Большинство критических статей отдавало должное сатирической линии пьесы.
«Убедительно раскрывает Ильинский угар и чад короткой белогвардейской «реставрации», бессмысленно оживленную деятельность калифов на час. Снуют по сцене деловитые спекулянты, азартно делится шкура неубитого медведя, участки и дачи идут с молотка. Невесть откуда взявшиеся потаскухи в сомнительных туалетах развлекают офицеров, крутятся под ногами уличные мальчишки, над ресторанной стойкой вьется сигарный дым. Надрывается патефон, изрыгая нечто бравурно довоенное, накрашенная девка в шляпе с перьями вскакивает на стол, непристойно обнажая ноги, и, захваченный оголенным ритмом мелодии, весь этот сброд на мгновение объединяется в судорожном истерическом танце, где предчувствие неизбежной габели превалирует над мстительным торжеством. Это танцуют «последние» на своем последнем плацдарме, вплотную прижатые к морю, взятые в кольцо красных войск. Танцуют и знают: еще немного – и их сдует с русской земли, как опавший лист. Наконец, рука режиссера ощущается в общей слаженности спектакля, в умелой организации сценического пространства».
Должен добавить, что мне как режиссеру была еще очень дорога трагикомедийная сцена эвакуации белогвардейщины и их окружения в последнем акте.
При всех слабостях и достоинствах спектакля многие люди благодарили меня за то, что смогли показать детям и внукам, «как делалась революция», как создавалась в жестокой борьбе советская власть. Спектакль восполнял брешь в историко-революционном репертуаре театра. В течение двух лет спектакль этот был в репертуаре театра и делал свое полезное дело. Почти все праздничные дни отмечались именно этим спектаклем.

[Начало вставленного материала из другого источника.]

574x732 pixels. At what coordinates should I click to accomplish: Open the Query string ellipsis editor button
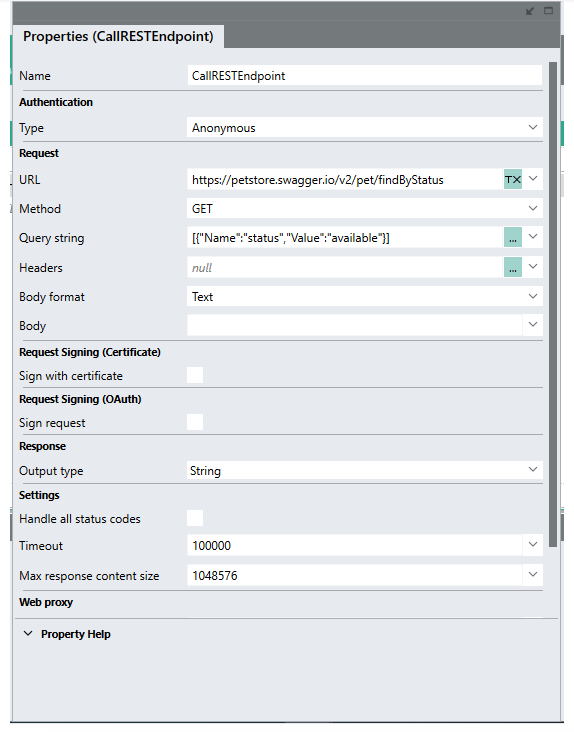tap(512, 238)
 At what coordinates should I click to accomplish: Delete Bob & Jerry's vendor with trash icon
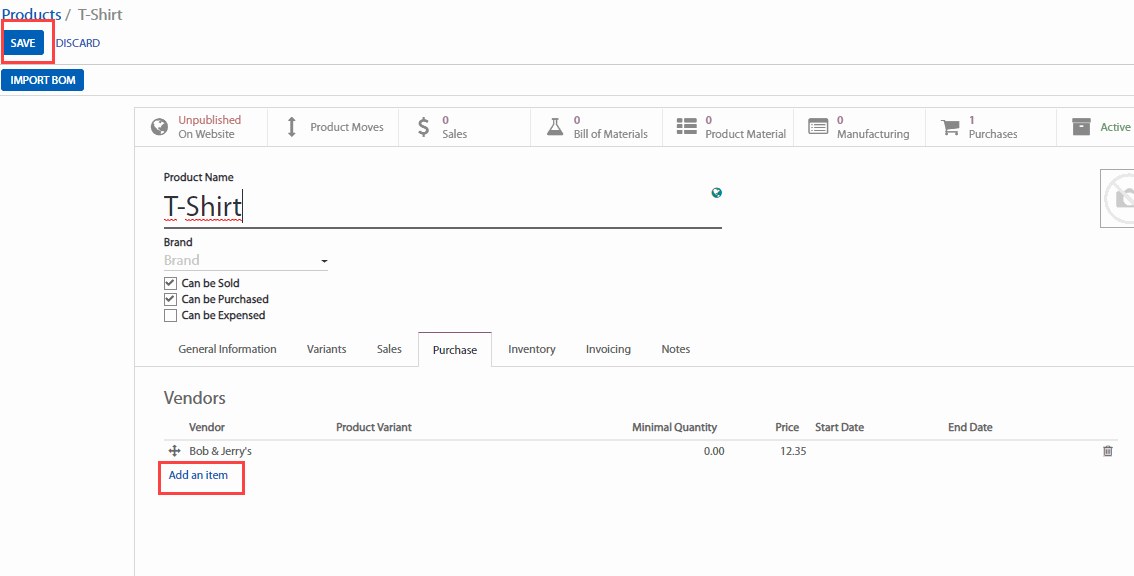[x=1107, y=451]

Это не значит, что спектакль всеми и во всем безоговорочно принимался. Некоторые, как я уже говорил, превозносили и вспоминали прежнюю редакцию, некоторым не нравились отдельные исполнители, уступавшие, по их мнению, прежним создателям ряда ролей. Но, мне думается, не было человека, который не отдавал бы должное тщательной разработке массовых сцен, капитальной работе, чувствовавшейся в этом спектакле. Тем более обидно было, что он почему-то исчез из репертуара Малого театра. Это не могло не оставить горького осадка в душе людей, отдавших ему много времени и творческих сил.
Глава XXXVII
Первые мысли о постановке «Ревизора». Спектакль о «женской душе». «Госпожа Бовари» и какой я ее видел. Решение Рындина. Пейко, Рындин. Что я люблю в театре
Вскоре после премьеры «Любови Яровой» я задумался о следующей работе. Современной хорошей пьесы в театре не было.
Министерство культуры СССР в лице А. Н. Кузнецова советовало мне поставить «Ревизора», но к постановке его я не был готов.

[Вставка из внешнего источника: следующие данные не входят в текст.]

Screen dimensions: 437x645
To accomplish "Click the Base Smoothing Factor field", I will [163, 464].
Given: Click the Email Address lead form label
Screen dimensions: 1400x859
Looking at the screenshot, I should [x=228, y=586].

Я был готов к тщательной подготовительной работе над бессмертной комедией, к раздумьям о режиссерском решении, о ключе, в котором можно было бы ставить спектакль, влив в него достаточное количество обоснованной выдумки, о свежей, новой трактовке. В то же время при всех этих обстоятельствах я считал, что «Ревизор» в Малом театре должен быть спектаклем, может быть, и нового Малого театра, но все же спектаклем Малого театра.